== DATA EXTRACT

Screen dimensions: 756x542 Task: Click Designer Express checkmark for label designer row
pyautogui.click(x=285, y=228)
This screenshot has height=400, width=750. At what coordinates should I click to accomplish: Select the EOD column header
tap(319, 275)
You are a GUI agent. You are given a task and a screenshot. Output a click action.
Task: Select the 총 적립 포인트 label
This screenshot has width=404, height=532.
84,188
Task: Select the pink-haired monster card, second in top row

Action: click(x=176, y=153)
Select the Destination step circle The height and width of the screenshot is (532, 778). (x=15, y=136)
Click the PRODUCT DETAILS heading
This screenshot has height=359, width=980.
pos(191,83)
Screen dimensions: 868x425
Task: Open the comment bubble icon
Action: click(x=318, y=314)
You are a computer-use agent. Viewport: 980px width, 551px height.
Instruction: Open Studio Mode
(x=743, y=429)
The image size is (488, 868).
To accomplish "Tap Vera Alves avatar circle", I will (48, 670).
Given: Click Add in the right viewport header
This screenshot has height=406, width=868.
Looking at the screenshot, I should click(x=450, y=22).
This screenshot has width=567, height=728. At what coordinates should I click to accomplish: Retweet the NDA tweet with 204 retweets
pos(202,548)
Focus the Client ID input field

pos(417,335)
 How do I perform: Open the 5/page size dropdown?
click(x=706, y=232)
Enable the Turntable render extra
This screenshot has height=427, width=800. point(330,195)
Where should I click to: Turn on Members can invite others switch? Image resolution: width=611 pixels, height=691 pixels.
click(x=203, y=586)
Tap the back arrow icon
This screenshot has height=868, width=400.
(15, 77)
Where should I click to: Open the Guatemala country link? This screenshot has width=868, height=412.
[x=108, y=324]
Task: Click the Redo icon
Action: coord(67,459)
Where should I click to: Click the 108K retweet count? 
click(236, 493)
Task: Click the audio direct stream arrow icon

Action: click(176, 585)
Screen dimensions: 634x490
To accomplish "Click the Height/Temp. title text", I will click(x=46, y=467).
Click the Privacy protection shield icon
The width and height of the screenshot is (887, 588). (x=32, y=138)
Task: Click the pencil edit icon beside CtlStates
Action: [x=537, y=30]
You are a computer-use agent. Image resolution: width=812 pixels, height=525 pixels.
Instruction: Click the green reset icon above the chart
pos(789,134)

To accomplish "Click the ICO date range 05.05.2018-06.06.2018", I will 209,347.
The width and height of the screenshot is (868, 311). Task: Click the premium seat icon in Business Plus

====

* WHAT IS NEEDED *
Each line above from the one with "Click the Privacy protection shield icon" up to and including the one with "You are a computer-use agent. Image" must be set down exactly, and no line outside that span may appear.

* SOLUTION TO THIS TASK *
Click the Privacy protection shield icon
The width and height of the screenshot is (887, 588). (x=32, y=138)
Task: Click the pencil edit icon beside CtlStates
Action: [x=537, y=30]
You are a computer-use agent. Image resolution: width=812 pixels, height=525 pixels.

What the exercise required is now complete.